A Sea Of Scandals
Panel Discussion
Thursday 19th November, at 7pm GMT, will see the next in our series of environmental events- organised and curated by us at Clear Public Space in conjunction with the renowned Frontline Club #environmentalfrontline.
You can watch a short synopsis video of our last debate in which the EU Commission’s Professor Helmut Maurer, industry-voice Jacob Hayler and environmental campaigner Georgia Elliott-Smith debated By Burning Waste, Are We Burning Our Future?
This week’s aptly titled ‘A Sea of Scandals’ debate will tackle the practices of overfishing, marine protected areas, and the future of sustainable fishing post-Brexit.
Tristan da Cunha, a British territory, has recently declared the largest fully protected marine reserve in the Atlantic Ocean at 687,000 square kilometres- three times the size of the UK. This will close over 90% of their waters to harmful activities like bottom-trawling fishing, sand extraction and deep-sea mining. The archipelago, 2,300 miles east of South America and 1,600 miles west of South Africa joins the UK’s Blue Belt Programme, which, as of today, safeguards 2.7 million square miles of marine ecosystems around the world.
However, whilst 8% of the world’s oceans are designated as MPAs, only 2.6% are fully or highly protected. Furthermore, a Greenpeace investigation has revealed that supertrawlers (freezer trawlers more than 100m in length) spent 2,963 hours fishing in UK Marine Protected Areas (MPAs) in 2019, the equivalent of 123 days. There is mixed messaging regarding MPAs, with some scholars arguing they are little more than “paper parks” – “lines on the map that fail to achieve desired conservation outcomes”.
Furthermore, has overfishing been overhyped? In the North-East Atlantic, average biomass was 35% higher than in 2003, with the number of fishing vessels decreasing by 6%, engine power by 14% and tonnage by 24%. In 2017, almost 80% of the global landings came from sustainable stocks and in 2018 the levels of fish populations were 50% higher than at the start of the decade.
Jonathan Leake, former Environmental Editor at The Times, will be moderating this complex debate again and the panel includes voices from all sides.
Panellists include:
Charles Clover – Journalist and author. Charles writes a weekly column about environmental matters in the Sunday Times and is the former Environmental Editor of the Daily Telegraph. Charles is the executive director of the Blue Marine Foundation and author of The End of the Line: How Overfishing Is Changing the World and What We Eat.

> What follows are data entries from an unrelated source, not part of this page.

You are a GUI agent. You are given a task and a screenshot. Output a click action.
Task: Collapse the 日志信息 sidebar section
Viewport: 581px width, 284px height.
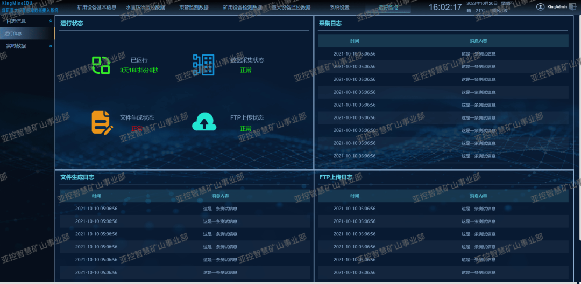click(x=51, y=21)
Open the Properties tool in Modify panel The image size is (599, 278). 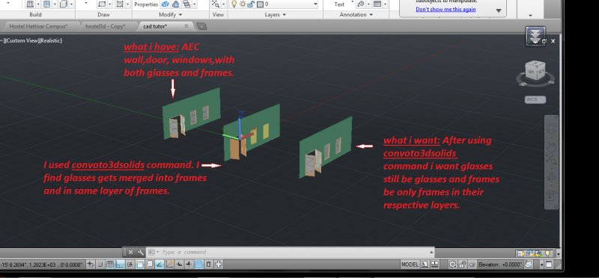[x=146, y=4]
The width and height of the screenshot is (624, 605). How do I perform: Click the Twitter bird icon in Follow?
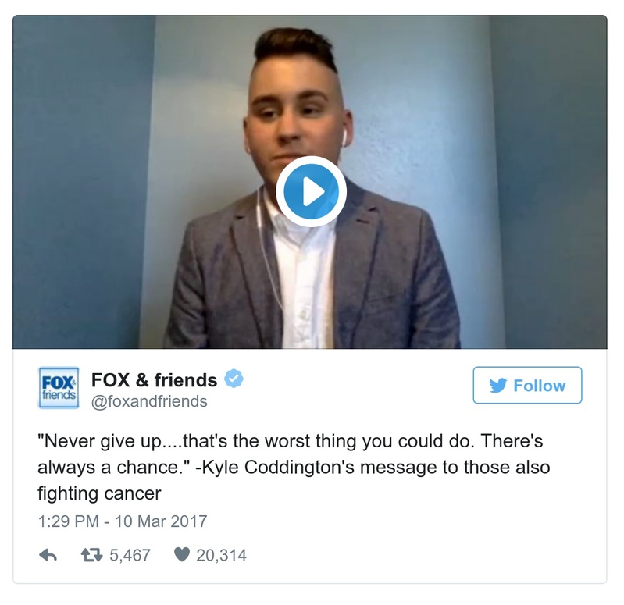(497, 386)
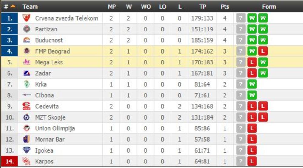303x168 pixels.
Task: Click the Crvena zvezda Telekom team logo
Action: (27, 18)
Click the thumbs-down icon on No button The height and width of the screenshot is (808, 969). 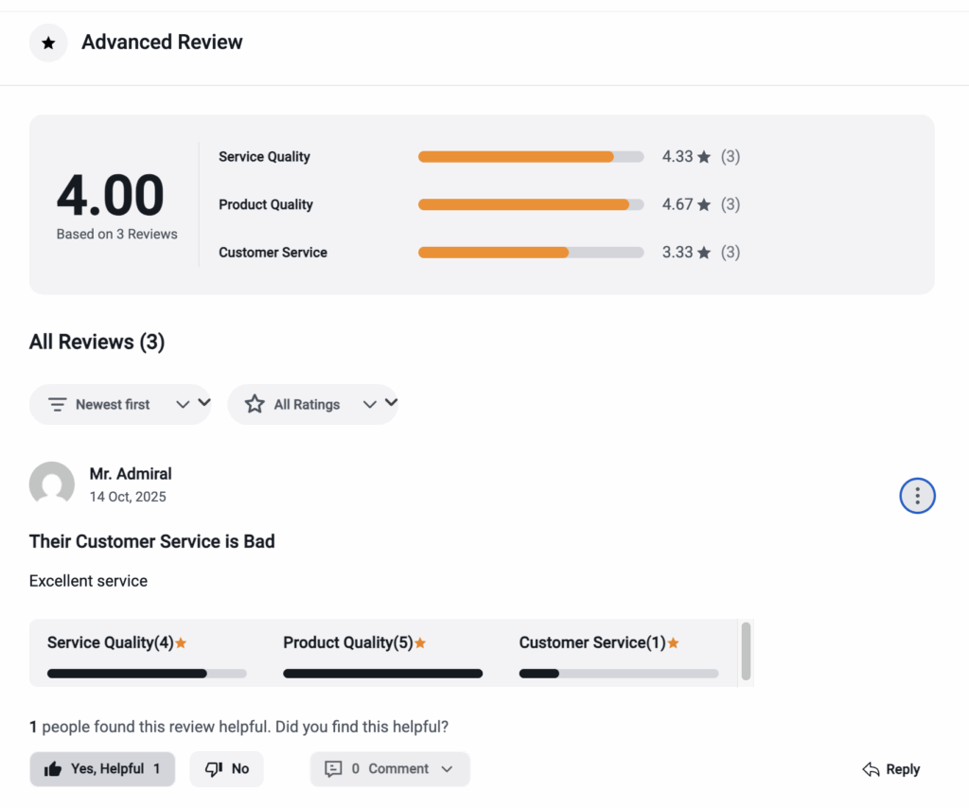tap(214, 769)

Barrie Deas – Chief Executive of the National Federation of Fisherman’s Organisations. He is the Chair of the North Sea Advisory Council’s Demersal Working Group and sits on the Executive Committee of the North West Waters Advisory Council. Until recently, he was one of the vice presidents of the European trade association, Europeche.
Elspeth Macdonald- Chief Executive Officer of the Scottish Fisherman’s Federation and former deputy Chief Executive of Food Standards Scotland. Elspeth previously worked in the Scottish Government’s Marine Laboratory in Aberdeen.
Richard Benyon- Former British Conservative Party MP and Fisheries Minister. He implemented the Marine and Coastal Access Act including the designations of Marine Conservation Zones.
We will also hear from the Ullapool Sea Savers, a group of passionate, articulate, well-informed and dedicated young people from Ullapool, Scotland. They were featured on Prince William’s A Planet for Us All for their work protecting local marine environments.